Note: if the source files do not require any transformation the convert button will simply copy them to the ingest workspace unchanged.

Editing transformations or creating new ones

The data management transformation editor

Clicking the edit button on a transformation opens the transformation editor. This consists of three panes:

The top pane
This is where the XSLT or XQuery mapping list can be edited
Bottom left pane
This shows the input file selected from the preview list
Bottom right pane
This shows the input file with the transformation applied

Once a transformation has been edited to your satisfaction the Save button will update it.

XSLT

XSLT transformations must be complete XSLT 2.0 stylesheets, and are best suited to making small changes to documents. A minimal example that adds the EAD namespace attribute value urn:isbn:1=931666 would be:

<xsl:stylesheet version="2.0" xmlns:xsl="http://www.w3.org/1999/XSL/Transform">
    <xsl:output indent="yes"/>

    <xsl:template match="@*|node()">
        <xsl:copy>
            <xsl:apply-templates select="@*|node()"/>
        </xsl:copy>
    </xsl:template>

    <xsl:template match="*" priority="1">
        <xsl:element name="{local-name()}" namespace="urn:isbn:1-931666-22-9">
            <xsl:namespace name="xlink" select="'http://www.w3.org/1999/xlink'"/>
            <xsl:apply-templates select="@*|node()"/>
        </xsl:element>
    </xsl:template>

</xsl:stylesheet>

XQuery Mappings

XQuery transformations consist of a list of mappings from the source document to the transformed output. They are best suited to building completely new EAD documents from arbitrary input XML. Each mapping consists of four fields:

target-path
an XPath specifying where to create a node
target-node
the local name or, when prefixed by the @ symbol, attribute name to create within the target-path
source-node
an XPath expression pointing to a node within the source document
value
an XPath expression giving the value of the target node, given the source node as context. For example, the expression text() would return the text value of the source node, whereas a quoted string such as "Some text" would give a literal value.

Documents should be built by adding mappings in hierarchical order.

TIPS:

To paste a complete set of XQuery mappings from tab-separated values, switch the editor to XSLT mode, paste the TSV (including headers) and then switch back to XQuery mode. If the TSV was well formed things should look as expected.

Ingest

The data management ingest tab

The ingest tab shows the files resulting from applying zero or more transformations to the harvest or upload file stages. Here, once again, files can be previewed, validated, deleted or downloaded.
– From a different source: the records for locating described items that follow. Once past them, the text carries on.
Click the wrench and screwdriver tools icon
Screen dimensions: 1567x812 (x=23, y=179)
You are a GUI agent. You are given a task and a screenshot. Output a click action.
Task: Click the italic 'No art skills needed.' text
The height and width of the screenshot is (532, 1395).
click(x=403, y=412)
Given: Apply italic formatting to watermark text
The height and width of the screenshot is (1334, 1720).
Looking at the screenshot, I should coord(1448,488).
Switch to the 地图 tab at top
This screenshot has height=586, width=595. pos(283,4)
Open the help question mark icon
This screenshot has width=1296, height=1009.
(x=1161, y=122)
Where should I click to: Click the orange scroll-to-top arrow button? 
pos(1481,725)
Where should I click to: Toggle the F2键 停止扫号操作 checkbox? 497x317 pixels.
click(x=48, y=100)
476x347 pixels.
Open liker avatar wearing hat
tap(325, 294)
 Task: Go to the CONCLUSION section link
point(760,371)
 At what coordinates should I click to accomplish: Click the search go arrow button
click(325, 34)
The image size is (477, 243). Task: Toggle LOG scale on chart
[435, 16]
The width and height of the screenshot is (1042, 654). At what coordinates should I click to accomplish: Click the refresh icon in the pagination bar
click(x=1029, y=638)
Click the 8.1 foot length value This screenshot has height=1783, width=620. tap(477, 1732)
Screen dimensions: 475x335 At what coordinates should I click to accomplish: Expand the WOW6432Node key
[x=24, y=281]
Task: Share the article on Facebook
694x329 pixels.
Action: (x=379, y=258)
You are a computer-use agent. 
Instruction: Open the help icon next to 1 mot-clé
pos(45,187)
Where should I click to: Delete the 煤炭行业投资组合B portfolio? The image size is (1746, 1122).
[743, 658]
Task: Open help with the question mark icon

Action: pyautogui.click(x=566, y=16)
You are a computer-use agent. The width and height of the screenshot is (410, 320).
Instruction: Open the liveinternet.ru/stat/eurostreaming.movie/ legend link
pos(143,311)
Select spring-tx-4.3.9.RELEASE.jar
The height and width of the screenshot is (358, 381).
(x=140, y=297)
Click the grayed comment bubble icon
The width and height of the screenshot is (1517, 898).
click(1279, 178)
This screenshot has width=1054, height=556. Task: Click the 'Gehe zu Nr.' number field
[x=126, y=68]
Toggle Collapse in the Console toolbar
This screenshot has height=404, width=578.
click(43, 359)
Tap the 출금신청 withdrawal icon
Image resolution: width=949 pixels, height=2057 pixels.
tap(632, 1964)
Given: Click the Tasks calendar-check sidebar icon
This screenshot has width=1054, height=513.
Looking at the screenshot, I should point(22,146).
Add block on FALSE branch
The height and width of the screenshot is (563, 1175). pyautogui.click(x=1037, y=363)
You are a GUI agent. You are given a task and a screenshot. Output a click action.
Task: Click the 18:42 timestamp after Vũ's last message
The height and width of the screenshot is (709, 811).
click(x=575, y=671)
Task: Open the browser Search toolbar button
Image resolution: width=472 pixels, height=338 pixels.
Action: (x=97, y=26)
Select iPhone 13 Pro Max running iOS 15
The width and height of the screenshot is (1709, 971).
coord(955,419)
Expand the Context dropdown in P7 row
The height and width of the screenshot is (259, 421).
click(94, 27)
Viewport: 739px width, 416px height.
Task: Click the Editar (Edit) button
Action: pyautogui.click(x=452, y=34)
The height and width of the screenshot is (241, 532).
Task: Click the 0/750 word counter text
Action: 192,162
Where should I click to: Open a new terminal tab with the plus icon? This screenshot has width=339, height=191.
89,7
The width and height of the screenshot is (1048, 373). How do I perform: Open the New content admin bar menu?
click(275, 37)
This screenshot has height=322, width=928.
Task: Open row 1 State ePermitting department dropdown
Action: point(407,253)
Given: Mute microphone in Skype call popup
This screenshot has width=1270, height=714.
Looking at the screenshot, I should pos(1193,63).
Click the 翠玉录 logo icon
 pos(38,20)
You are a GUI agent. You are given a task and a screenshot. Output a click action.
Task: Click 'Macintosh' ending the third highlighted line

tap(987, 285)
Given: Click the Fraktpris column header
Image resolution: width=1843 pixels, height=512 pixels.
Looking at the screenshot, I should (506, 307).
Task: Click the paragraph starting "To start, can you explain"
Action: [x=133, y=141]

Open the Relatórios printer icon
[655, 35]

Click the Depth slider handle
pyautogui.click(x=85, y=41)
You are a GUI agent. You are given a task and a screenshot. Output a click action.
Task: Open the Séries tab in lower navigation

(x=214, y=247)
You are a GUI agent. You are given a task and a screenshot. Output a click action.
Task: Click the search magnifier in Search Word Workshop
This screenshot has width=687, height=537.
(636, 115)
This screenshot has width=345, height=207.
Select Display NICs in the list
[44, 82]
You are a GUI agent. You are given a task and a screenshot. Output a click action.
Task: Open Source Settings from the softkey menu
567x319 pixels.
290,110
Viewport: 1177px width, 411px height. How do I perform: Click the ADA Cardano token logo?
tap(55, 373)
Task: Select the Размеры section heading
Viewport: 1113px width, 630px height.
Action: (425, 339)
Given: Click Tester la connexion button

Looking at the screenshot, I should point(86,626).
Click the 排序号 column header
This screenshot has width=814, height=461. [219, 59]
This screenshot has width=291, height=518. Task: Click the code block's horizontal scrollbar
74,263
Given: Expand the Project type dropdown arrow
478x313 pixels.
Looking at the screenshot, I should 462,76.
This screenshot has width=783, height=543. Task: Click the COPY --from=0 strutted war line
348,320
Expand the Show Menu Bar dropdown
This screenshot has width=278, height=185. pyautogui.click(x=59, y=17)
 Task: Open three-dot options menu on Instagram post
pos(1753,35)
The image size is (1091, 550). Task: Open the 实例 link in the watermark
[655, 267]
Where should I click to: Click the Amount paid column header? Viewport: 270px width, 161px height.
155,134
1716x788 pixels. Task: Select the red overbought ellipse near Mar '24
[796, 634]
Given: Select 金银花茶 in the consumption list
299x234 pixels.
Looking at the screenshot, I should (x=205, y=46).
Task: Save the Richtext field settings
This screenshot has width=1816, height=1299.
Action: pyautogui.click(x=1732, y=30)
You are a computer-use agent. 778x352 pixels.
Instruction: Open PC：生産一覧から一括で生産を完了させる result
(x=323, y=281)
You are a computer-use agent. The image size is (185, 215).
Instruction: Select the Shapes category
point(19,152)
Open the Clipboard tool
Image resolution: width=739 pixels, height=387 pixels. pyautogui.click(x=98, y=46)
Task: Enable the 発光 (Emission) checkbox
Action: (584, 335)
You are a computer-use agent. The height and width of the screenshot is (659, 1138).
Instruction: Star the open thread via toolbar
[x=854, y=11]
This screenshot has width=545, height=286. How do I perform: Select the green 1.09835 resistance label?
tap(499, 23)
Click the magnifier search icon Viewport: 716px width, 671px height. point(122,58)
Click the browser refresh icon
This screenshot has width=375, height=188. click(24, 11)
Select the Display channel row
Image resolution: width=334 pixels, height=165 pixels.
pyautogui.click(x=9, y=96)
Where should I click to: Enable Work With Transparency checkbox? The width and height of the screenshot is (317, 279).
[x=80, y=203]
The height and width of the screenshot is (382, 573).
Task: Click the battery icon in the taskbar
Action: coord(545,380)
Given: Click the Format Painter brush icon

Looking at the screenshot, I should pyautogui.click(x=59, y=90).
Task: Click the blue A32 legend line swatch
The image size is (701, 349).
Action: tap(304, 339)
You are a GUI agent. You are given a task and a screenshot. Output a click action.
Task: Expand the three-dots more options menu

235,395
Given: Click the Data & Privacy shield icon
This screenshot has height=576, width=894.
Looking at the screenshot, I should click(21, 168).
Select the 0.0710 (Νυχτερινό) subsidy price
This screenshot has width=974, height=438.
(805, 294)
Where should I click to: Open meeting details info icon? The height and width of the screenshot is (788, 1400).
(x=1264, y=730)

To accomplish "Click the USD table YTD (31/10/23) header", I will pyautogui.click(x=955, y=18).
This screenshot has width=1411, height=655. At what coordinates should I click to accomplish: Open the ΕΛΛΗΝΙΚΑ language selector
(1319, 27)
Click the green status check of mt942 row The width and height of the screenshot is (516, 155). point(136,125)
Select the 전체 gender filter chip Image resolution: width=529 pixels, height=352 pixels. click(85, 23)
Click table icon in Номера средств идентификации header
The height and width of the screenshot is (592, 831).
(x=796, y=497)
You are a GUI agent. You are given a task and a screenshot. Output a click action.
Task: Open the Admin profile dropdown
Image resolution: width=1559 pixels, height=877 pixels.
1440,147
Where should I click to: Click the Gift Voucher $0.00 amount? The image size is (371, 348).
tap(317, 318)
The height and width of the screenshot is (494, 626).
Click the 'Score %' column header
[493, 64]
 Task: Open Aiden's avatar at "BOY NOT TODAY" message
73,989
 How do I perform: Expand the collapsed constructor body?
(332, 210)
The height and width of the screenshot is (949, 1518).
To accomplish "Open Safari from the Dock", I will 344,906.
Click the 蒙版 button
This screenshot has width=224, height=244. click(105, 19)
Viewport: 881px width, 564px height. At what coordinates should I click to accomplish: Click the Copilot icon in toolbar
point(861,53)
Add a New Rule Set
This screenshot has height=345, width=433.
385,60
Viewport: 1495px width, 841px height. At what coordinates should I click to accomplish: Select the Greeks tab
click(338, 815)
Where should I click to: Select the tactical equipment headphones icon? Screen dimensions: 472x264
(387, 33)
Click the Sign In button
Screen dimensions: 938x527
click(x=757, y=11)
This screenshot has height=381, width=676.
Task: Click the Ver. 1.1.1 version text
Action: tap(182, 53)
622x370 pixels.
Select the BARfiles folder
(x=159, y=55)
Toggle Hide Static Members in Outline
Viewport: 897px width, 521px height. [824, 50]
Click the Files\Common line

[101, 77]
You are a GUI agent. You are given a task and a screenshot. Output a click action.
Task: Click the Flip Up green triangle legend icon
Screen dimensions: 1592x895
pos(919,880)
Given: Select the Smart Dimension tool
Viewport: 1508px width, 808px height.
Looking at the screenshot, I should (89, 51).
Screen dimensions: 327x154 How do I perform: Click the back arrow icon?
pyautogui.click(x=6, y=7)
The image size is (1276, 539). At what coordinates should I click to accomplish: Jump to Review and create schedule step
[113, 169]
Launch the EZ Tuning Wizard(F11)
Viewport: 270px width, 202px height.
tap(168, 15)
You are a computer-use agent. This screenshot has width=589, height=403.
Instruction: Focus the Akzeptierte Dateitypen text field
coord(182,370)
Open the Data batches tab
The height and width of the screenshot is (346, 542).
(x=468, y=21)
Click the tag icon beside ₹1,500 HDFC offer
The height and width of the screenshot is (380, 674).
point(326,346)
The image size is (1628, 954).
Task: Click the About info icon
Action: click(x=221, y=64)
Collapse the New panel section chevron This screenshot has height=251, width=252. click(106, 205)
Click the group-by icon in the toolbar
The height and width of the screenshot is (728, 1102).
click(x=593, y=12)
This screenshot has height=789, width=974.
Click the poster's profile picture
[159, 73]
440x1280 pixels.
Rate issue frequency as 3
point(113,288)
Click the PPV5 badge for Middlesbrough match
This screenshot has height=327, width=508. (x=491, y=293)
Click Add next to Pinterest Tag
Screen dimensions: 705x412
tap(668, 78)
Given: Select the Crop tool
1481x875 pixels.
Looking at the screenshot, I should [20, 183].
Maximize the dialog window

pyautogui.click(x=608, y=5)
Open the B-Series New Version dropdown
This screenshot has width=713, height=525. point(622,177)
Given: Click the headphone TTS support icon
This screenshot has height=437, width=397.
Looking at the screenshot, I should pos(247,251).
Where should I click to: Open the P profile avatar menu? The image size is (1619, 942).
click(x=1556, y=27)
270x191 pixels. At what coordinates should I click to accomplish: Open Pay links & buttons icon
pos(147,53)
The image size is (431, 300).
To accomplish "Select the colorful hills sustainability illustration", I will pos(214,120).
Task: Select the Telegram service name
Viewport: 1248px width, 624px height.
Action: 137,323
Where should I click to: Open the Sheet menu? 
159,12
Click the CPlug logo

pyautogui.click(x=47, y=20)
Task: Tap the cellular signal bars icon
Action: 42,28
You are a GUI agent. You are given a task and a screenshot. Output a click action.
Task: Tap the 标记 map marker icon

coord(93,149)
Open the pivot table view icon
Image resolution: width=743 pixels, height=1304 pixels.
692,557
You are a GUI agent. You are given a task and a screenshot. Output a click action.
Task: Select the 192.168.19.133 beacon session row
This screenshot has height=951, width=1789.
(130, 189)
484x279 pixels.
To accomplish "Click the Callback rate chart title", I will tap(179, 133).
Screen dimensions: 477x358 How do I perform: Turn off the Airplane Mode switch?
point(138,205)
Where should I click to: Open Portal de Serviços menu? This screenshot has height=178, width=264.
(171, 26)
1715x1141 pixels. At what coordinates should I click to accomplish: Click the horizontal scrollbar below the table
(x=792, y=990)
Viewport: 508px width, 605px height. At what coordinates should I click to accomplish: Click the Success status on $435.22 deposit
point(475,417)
Clicking the “Ingest Files…” button will open the ingest parameters window to import data into the portal. These parameters currently consist of:

  • Tolerant: allows individual files in a batch to have validation errors without the whole batch failing.
  • Commit: actually commits the changes to the database. If left unchecked (the default) the ingest is effectively a dry-run.
  • Log message: a log message to be associated with the ingest operation.